Série d'exercices →
• 1. Relevez tous les éléments onéreux du fonds de commerce énumérés entre parenthèses dans l'extrait sur la location-gérance.
• 2. Répondez à ces questions d'après l'extrait sur la location-gérance.
(a) Grâce à quoi le bailleur s'assure-t-il un revenu ?
(b) Que le propriétaire du fonds peut-il tester chez le locataire gérant ?
(c) Sur le plan fiscal, en quoi l'opération est-elle analysée ?
• 3. Poursuivez l'extrait sur la location-gérance à partir de sa dernière phrase.

A l’égard du bailleur, cette technique permet de conserver la propriété de son fonds, d’en maintenir l’exploitation et de s’assurer un revenu grâce à la perception des redevances. Aussi, le propriétaire du fonds de commerce pourra tester les capacités et les compétences techniques du locataire gérant, en vue d’une éventuelle cession du fonds. Elle peut donc être utilisée à titre de mesure préparatoire à la cession du
fonds.

A l’égard du locataire gérant, l’opération permettra d’apprécier la viabilité de l’activité, sans avoir à investir immédiatement dans l’acquisition des éléments onéreux composant le fonds de commerce (clientèle, droit au bail, matériels, licences …).

Sur le plan fiscal, il convient de rappeler que l’opération n’entraîne pas l’imposition des plus-values affectant les éléments d’actif, ni l’imposition immédiate des bénéfices réalisés jusqu’au jour de la mise en location gérance. En effet, l’opération est analysée en un changement dans le mode d’exploitation. Toutefois, ce type de contrat implique des changements majeurs au regard de la situation fiscale du propriétaire du fonds de commerce.

Données du corpus →
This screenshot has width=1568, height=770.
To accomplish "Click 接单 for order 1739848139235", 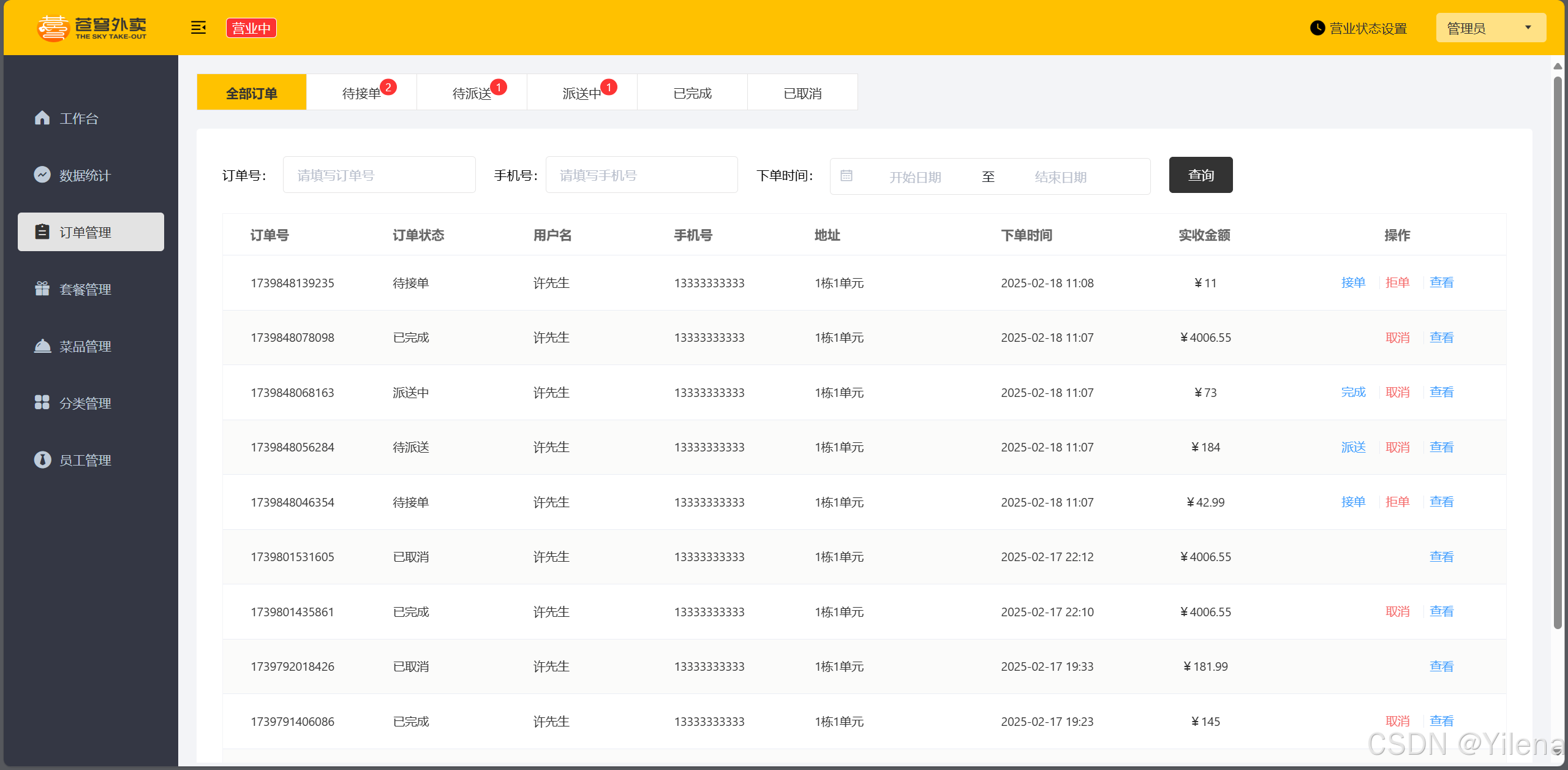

Réponses aux exercices →
• 1. clientèle, droit au bail, matériels, licences

• 2.
(a) Grâce à la perception des redevances.
(b) Ses capacités et ses compétences techniques.
(c) En un changement dans le mode d'exploitation.

• 3.
I. Imposition des redevances perçues par le propriétaire du fonds de commerce

Bien que les redevances représentent des charges déductibles à l’égard du locataire gérant, les revenus que le bailleur tire de la location gérance de son fonds constituent des bénéfices d’exploitation taxables dans les conditions de droit commun.

A ce titre :

– Si le bailleur est une personne physique soumise à l’impôt sur le revenu : les redevances constituent des bénéfices d’exploitation imposables dans la catégorie des bénéfices industriels et commerciaux (BIC).

– Si le bailleur est une entreprise individuelle ayant opté pour son assimilation à une EURL ou une société soumise à l’impôt sur les sociétés (IS) : les redevances relèvent assurément de l’IS.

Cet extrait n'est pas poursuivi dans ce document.